Luftangriff auf die Ukraine am 12. Juli
Nach Angaben von UATV: Am 12. Juli griff Russland die Ukraine mit neun Marschflugkörpern vom Typ Ch-59/69, vier Ch-31-Raketen und 115 Kampfdrohnen an. Die ukrainische Luftverteidigung meldet den Abschuss von sieben Ch-59/69-Raketen und 95 Drohnen. Dennoch wurden zwei Raketen und 19 Drohnen auf zwölf verschiedene Ziele abgeschossen. Besonders schwer getroffen wurde die Stadt Sumy: Dort stieg die Zahl der Toten auf fünf, 30 Menschen erlitten Verletzungen. Die gegen Radar gerichteten Ch-31-Raketen verfehlten dagegen alle ihre Ziele.
Die Angriffe verdeutlichen die anhaltende Bedrohung für die Zivilbevölkerung. Die ukrainischen Streitkräfte arbeiten kontinuierlich daran, ihre Abwehrsysteme zu stärken, doch die Folgen für die betroffenen Regionen sind verheerend.
Herkunft der Angriffsmittel und strategische Lage
Die Drohnen starteten von mehreren Standorten aus, darunter:
- Kursk
- Orjol
- Primorsko-Achtarsk
- Millerowo
- Gwardeiskoje
- Gebiet Donezk
Diese Attacke zeigt, dass die Luftgefahr für die Ukraine weiterhin extrem hoch ist. Jeder neue Beschuss unterstreicht den dringenden Bedarf an internationaler Unterstützung und moderner Technologie, um die Bevölkerung vor solchen Angriffen zu schützen. Die Ukraine setzt alles daran, ihre Luftabwehr zu verbessern, doch ohne Hilfe von außen bleibt die Sicherheit prekär.

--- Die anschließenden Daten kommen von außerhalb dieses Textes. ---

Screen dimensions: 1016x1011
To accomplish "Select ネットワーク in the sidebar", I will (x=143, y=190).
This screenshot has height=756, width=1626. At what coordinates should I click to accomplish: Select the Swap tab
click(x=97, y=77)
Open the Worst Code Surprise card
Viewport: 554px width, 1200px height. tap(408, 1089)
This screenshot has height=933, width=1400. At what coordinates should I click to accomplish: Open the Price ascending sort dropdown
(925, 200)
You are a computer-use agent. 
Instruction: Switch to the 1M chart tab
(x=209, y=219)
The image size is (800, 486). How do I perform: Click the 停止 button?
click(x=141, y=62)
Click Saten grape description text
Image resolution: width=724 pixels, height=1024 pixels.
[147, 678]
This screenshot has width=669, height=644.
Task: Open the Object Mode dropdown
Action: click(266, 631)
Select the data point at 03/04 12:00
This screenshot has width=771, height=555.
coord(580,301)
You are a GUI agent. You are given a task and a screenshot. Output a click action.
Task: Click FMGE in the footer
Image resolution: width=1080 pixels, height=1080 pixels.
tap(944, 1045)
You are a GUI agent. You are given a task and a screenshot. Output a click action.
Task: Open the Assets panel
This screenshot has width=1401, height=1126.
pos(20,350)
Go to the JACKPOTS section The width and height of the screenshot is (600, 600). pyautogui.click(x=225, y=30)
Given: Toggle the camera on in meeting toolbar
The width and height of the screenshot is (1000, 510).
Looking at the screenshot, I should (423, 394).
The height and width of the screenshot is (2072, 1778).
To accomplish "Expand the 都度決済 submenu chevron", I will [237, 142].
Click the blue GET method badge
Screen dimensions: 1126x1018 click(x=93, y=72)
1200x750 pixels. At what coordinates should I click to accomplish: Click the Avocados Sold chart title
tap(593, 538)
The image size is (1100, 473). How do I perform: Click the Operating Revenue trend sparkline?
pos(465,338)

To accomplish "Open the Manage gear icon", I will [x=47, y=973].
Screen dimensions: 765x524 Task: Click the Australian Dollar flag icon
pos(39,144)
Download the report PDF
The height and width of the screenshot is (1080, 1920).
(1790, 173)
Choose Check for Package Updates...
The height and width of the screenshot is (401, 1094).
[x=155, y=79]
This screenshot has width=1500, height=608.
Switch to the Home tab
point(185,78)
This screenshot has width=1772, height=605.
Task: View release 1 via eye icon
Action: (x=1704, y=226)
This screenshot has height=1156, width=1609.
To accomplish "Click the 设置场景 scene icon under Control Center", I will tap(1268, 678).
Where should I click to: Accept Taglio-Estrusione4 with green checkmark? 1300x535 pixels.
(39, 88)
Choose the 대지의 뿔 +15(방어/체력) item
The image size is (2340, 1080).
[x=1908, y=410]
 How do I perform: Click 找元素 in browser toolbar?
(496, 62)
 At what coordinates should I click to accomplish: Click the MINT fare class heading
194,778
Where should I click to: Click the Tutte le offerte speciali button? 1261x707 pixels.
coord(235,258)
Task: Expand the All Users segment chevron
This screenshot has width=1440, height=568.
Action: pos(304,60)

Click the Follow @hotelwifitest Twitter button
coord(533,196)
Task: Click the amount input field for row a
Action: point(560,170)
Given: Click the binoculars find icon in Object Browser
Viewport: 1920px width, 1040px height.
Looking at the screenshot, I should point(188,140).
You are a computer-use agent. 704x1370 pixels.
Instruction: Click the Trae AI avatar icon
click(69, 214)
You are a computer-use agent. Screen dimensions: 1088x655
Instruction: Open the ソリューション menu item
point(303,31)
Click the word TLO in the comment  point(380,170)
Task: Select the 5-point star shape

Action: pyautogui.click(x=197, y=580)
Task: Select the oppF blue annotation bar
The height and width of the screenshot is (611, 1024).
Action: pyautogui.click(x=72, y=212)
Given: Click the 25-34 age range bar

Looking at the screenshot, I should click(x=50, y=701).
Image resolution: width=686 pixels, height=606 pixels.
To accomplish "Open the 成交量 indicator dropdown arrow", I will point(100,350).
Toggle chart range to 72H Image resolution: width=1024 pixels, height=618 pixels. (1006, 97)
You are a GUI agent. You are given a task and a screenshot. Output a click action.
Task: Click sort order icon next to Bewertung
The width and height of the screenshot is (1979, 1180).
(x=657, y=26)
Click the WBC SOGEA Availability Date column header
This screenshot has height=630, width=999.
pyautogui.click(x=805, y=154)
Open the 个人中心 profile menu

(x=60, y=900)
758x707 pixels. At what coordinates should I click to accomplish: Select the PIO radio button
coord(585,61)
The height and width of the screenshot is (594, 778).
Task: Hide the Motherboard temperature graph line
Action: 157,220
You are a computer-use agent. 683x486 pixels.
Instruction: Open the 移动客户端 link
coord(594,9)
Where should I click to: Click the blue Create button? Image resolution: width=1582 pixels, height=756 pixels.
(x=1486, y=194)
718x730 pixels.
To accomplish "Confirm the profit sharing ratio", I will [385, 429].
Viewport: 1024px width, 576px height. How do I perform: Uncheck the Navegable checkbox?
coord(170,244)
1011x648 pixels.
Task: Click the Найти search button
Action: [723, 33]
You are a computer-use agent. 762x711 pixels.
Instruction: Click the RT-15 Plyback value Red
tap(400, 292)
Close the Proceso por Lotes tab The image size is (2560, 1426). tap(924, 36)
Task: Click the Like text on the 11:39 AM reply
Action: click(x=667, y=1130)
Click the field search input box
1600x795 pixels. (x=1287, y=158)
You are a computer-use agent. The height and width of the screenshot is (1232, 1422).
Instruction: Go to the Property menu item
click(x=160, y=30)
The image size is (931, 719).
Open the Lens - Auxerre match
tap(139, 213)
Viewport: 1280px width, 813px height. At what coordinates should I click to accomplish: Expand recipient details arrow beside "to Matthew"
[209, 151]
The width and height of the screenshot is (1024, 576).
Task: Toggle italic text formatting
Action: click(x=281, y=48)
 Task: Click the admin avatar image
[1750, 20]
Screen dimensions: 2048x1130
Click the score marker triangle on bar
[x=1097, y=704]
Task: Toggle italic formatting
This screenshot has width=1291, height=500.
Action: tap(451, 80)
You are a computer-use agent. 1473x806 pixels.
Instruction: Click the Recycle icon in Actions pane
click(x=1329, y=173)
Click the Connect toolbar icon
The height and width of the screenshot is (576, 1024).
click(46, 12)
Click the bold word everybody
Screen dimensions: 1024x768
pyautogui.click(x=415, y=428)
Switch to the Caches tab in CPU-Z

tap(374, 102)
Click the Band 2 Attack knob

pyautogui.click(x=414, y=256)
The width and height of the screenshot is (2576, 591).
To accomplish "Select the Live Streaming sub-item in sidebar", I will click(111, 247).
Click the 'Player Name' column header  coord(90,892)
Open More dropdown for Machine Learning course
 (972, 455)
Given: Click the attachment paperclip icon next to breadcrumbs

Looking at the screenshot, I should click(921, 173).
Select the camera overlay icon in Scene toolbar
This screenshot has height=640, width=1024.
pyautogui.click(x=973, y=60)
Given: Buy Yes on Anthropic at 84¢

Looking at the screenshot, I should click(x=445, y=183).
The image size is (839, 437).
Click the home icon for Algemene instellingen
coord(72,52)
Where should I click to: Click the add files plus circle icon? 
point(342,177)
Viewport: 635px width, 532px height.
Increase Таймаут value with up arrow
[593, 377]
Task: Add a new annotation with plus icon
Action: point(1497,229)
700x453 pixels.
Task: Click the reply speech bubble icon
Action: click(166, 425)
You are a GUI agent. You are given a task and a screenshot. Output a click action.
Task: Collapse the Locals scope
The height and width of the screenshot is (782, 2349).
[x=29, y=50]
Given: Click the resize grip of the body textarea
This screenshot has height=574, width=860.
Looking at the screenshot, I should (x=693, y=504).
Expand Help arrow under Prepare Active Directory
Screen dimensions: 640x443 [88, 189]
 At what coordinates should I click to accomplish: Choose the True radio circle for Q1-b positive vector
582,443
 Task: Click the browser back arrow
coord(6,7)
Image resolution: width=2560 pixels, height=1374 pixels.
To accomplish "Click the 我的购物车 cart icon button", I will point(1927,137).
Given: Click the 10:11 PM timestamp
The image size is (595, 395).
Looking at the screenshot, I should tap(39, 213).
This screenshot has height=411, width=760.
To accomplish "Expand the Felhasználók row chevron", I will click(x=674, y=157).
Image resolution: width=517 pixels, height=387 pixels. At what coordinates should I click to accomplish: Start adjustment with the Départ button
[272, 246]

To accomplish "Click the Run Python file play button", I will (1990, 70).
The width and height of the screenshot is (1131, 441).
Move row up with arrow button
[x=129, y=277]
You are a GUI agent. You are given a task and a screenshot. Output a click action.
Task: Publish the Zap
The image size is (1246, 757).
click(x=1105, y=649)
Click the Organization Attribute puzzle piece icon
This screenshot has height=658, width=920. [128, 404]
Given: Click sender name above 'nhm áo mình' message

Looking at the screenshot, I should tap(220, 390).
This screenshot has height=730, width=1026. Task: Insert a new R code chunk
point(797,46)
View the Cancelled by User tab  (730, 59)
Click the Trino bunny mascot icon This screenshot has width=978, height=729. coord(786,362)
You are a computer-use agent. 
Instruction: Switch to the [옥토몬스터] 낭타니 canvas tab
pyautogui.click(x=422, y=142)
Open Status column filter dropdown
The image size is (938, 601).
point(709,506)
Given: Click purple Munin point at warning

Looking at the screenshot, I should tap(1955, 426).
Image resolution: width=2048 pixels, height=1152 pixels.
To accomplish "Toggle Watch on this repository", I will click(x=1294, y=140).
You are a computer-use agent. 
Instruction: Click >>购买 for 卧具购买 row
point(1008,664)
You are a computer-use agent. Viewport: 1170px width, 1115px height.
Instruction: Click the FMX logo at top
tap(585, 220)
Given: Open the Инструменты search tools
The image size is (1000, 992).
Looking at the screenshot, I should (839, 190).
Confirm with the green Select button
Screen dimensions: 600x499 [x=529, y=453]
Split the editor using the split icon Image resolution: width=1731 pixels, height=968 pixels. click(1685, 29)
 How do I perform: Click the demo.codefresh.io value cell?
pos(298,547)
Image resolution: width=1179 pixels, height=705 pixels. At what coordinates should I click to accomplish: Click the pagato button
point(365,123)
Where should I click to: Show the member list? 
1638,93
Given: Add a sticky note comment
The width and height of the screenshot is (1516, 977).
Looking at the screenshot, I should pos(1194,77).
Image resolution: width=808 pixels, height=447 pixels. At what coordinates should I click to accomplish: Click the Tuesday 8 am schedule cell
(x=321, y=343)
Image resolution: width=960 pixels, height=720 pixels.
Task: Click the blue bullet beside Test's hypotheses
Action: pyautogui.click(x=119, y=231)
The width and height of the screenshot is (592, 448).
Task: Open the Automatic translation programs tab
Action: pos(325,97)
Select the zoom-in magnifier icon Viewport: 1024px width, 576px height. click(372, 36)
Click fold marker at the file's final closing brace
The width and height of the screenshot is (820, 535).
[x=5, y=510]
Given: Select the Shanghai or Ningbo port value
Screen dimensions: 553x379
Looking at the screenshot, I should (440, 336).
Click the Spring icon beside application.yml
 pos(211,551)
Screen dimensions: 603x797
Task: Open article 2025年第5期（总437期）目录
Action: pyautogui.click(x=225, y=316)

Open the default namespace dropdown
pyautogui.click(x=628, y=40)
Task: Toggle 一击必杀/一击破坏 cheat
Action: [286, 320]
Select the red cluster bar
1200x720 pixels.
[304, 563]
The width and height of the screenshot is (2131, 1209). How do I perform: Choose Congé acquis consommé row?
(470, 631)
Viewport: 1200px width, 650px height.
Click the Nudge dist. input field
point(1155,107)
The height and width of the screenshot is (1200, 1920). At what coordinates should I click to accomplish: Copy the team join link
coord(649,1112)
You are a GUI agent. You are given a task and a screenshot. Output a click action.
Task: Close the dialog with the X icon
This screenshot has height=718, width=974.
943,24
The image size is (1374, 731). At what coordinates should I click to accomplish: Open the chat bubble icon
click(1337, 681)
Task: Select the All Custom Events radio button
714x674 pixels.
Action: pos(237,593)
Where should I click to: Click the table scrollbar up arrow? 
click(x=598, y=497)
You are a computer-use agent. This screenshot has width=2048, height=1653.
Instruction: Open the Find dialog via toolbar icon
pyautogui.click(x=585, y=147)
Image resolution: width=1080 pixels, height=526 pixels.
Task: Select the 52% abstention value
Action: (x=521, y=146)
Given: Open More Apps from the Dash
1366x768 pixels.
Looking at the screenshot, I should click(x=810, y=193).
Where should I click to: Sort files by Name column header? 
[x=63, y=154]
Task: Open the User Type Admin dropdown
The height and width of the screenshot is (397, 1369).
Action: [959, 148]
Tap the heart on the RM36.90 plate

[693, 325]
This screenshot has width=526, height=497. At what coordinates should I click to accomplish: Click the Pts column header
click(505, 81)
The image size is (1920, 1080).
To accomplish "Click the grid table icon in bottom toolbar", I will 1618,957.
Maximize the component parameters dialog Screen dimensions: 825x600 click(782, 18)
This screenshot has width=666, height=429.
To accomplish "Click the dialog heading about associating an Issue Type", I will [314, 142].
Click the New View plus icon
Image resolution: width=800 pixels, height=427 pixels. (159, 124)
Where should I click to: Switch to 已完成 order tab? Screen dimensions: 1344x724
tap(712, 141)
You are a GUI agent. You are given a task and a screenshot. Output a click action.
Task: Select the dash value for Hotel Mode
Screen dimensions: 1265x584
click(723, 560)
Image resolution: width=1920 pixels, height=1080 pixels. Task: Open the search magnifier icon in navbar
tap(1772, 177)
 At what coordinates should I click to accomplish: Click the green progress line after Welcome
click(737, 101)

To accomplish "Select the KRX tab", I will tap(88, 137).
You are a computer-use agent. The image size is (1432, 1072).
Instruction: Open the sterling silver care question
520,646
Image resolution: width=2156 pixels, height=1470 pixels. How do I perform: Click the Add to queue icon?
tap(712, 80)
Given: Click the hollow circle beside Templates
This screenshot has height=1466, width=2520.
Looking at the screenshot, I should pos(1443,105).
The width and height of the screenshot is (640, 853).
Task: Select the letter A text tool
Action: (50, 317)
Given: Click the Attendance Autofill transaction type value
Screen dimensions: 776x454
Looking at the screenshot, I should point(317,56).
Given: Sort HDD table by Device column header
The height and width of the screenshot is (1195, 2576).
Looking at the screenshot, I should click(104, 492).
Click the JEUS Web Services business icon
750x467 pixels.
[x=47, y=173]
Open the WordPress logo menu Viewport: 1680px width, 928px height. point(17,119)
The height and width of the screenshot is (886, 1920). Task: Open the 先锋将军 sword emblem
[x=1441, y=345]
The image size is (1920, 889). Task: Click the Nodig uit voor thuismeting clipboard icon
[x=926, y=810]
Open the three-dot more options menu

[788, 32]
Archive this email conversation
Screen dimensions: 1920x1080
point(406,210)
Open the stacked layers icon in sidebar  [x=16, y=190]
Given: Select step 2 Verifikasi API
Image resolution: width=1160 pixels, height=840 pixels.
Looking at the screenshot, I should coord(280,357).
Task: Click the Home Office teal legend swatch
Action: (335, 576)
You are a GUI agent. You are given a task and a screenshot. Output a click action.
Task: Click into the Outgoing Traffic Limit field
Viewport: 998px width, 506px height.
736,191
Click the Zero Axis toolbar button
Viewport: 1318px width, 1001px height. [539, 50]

Die Ereignisse machen deutlich, dass der Krieg in der Ukraine weiterhin eine unmittelbare Bedrohung für das Leben der Menschen darstellt. Die internationale Gemeinschaft ist gefordert, die Abwehrfähigkeit des Landes zu stärken, um weitere Tragödien zu verhindern.